As with their laggardly shift to low-GWP refrigerants, car manufacturers have mostly chosen to send vehicles that do not meet the stringent emissions standards of other developed markets to Australia, or fit them with cheaper and more polluting engines. Some blame Australia’s fuel quality for this, while others seem to have no trouble selling the same specification of petrol and diesel vehicles here as elsewhere.
Others, like Volkswagen Group, have made it clear that Australia’s policy vacuum on such matters has placed this market well behind others in terms of securing supply of and homologation resources for electric vehicles; since NEVS was announced, the VW an Skoda brands have announced a raft of new electric models to be launched here. Ford has also finally confirmed the Mustang Mach-E for Australia.
In the meantime, Chinese brands such as MG and BYD have been making hay with relatively affordable electric options and Tesla has started to earn significant market share with its popular Model 3 and Model Y vehicles that are assembled in China for the Australian market.
The Climate Council wants NEVS to go further, by reviewing the current tax incentives that favour heavier and higher-emitting vehicles and encouraging those with lower incomes to replace their older, more polluting vehicles with cleaner, cheaper to run alternatives.
“Strong fuel efficiency standards are the key to unlocking supply of the cleanest and cheapest-to-run cars for Australia – including electric ones, said Climate Council head of advocacy Jennifer Rayner. “The government and industry will be driving with a flat tyre in trying to deliver the rest of the National Electric Vehicle Strategy if we don’t get these in place soon.”
The Australian Automobile Association (AAA) praised NEVS but warned the government that it must also address the issue of how the transition to EVs will affect the amount of money available for road investment as it will diminish the amount of money collected from fuel taxes in the future years.
“The AAA believes electric and other zero emission vehicles should be brought into the tax system as soon as possible, but initially at a discounted rate to avoid disincentivising take-up,’’ said AAA managing director Michael Bradley.
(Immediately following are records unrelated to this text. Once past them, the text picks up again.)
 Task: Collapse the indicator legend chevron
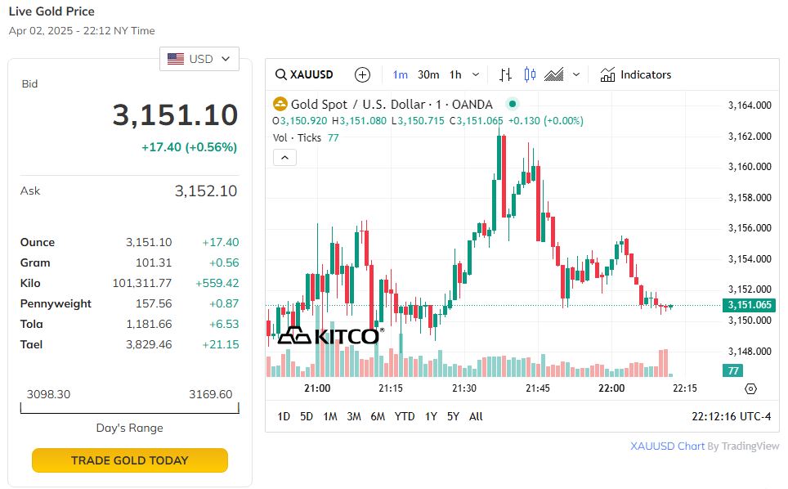coord(284,158)
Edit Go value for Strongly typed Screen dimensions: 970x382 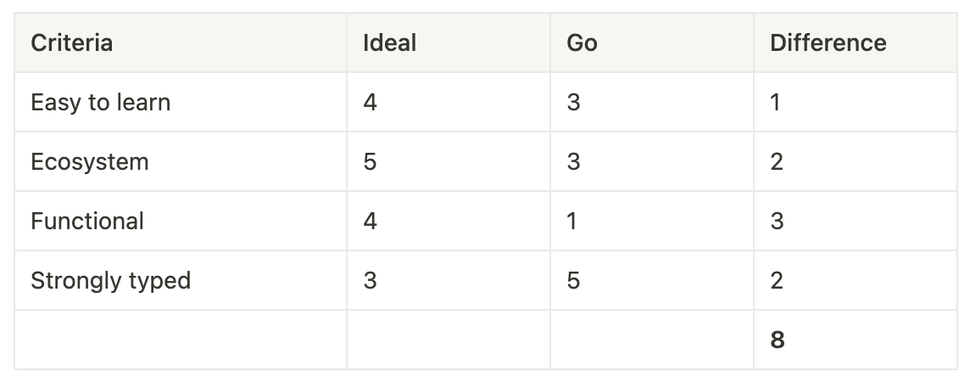point(652,280)
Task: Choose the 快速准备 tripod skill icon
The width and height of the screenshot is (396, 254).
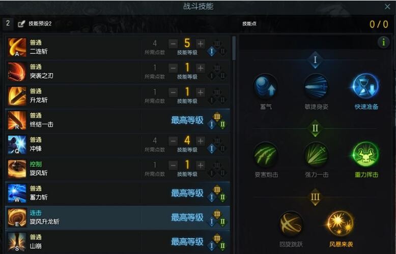Action: (x=366, y=86)
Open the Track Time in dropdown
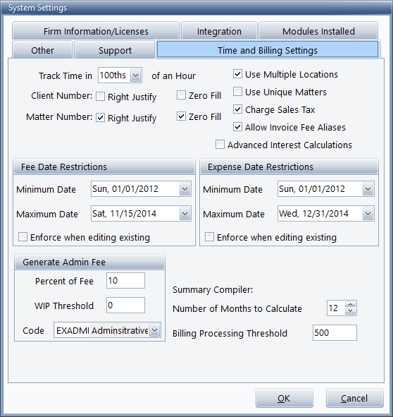The image size is (393, 417). tap(135, 75)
The Australian Automotive Aftermarket Association (AAAA) pointed out that a key factor in guaranteeing the success of the EV strategy would be the automotive service and repair sector.
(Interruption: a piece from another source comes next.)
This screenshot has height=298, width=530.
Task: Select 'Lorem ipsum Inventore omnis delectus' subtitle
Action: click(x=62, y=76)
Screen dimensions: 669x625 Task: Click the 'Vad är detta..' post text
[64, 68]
“AAAA also welcomes the inclusion of funding to support New Energy Apprenticeships, however as demand for EV courses and trainers is now outstripping supply we need more trainers and flexible training options for our existing 360,000 automotive professionals, particularly the automotive light vehicle technicians located in rural and regional Australia,” said AAAA CEO Stuart Charity.
“We would value an opportunity to be involved in planning for a clear National EV Training Roadmap to support this transition, because right now, the EV upskilling effort is a highly fragmented and confusing landscape.”